Mevsimsiz soğuk bir Nisan ayıydı ve Yeşil Adam ortaya çıktığında, bu yedi buçuk saatlik bir makyajdı. Yani daha iş gününüz başlamadan bir günlük iş yapmış oluyorsunuz. Ama sanırım oturup gözlerinizi kapatabilirsiniz, sorun değil.

Hafta ilerledikçe, bana sunulan ikramların gittikçe güzelleştiğini fark ettim, bu da prodüksiyon adına bana yaşattıklarıyla ilgili bir suçluluk duygusu olduğu anlamına geliyordu.

Son soru: İnsanlar sizin de bir parçası olduğunuz Bayrağımız Ölüm Demektir'i çok sevdi. Diziye gelen tepkiler hakkında ne düşünüyorsunuz? "Ama karakterleriniz ikinci sezon için geri gelemez" diyeceğim ama az önce konuştuklarımıza bakılırsa, bunu asla bilemezsiniz. Birçok yüzü olan bir adamsınız.

Aynen öyle. Üçüzleri olabilir, kim bilir?
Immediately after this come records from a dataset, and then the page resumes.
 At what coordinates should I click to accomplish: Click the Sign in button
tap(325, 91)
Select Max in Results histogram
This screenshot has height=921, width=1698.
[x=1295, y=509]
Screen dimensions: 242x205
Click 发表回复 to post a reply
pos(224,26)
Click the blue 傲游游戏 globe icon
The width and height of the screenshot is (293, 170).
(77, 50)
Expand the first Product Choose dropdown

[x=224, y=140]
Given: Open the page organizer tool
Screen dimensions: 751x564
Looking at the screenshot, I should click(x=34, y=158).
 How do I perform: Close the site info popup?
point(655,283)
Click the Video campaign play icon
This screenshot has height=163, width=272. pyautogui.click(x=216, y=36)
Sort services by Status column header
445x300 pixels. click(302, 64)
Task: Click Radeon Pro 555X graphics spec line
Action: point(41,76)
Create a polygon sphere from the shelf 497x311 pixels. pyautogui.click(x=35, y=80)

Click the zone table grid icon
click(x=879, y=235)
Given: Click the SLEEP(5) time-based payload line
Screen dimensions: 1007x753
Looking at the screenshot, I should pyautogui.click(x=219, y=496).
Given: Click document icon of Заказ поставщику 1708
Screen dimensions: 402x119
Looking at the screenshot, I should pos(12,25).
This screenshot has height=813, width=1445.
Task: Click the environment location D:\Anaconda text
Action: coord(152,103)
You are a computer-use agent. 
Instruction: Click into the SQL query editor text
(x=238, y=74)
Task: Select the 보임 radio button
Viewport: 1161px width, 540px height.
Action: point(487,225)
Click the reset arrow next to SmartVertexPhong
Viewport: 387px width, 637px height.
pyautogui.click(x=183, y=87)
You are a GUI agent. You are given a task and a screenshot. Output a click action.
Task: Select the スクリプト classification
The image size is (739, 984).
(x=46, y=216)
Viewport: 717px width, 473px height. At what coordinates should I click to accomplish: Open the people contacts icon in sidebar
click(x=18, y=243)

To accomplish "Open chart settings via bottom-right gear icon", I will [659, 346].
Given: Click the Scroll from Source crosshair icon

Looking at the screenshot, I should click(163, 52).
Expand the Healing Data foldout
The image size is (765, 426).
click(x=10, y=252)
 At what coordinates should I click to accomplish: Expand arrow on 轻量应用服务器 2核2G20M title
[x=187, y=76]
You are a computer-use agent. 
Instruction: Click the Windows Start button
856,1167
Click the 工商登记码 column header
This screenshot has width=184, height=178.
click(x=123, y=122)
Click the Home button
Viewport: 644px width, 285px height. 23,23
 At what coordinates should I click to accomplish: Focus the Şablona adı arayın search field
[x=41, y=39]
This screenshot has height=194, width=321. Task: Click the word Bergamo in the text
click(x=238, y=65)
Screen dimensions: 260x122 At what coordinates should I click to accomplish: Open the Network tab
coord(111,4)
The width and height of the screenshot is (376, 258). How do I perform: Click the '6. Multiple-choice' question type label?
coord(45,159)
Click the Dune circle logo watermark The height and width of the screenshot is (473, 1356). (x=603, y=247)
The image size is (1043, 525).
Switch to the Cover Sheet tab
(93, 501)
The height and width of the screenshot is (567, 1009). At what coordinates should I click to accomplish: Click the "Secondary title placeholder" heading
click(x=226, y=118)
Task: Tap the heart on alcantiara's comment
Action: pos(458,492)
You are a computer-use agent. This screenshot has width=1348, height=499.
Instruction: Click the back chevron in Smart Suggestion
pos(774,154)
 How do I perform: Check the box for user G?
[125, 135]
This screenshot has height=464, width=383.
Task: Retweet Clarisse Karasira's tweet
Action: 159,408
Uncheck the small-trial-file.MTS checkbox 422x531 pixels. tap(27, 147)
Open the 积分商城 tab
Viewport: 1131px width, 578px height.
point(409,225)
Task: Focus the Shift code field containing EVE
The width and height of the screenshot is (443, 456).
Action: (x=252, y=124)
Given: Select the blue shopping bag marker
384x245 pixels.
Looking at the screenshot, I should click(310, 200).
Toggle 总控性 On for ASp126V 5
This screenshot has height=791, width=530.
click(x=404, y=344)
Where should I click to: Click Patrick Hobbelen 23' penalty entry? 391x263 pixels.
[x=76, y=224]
Bunu yaparken harika zaman geçirdim. İnanılmaz derecede güçlü ve geniş bir oyuncu kadrosu vardı. Zaman içinde herkesin karakterini görmek çok ama çok eğlenceliydi çünkü bir girip bir çıktığınız rollerden birini yapıyordum. Haftada bir gün ya da iki gün orada burada çalışıyorsunuz ama diğer herkes sürekli çalışıyor gibi görünüyor, bu yüzden kendimi biraz suçlu hissediyordum. Ama onların karakterlerini nasıl anladıklarını ve çekim boyunca ekip içindeki dinamiğin nasıl geliştiğini gördüm. Bu yüzden harika olduğunu düşündüm.

Çok açık yürekli ve kapsayıcı. Özellikle [yaratıcı David Jenkins] için, ama aynı zamanda oyuncu kadrosunun geri kalanı için de gerçekten çok heyecanlandım, çünkü insanlar arasında ne kadar yankı uyandırmış görünüyor. Henüz Birleşik Krallık'ta gösterilmedi, o yüzden duyduklarımdan yola çıkarak konuşuyorum ama bu kadar beğenilmesi ve insanların kalbinde bir yer bulması beni çok heyecanlandırdı.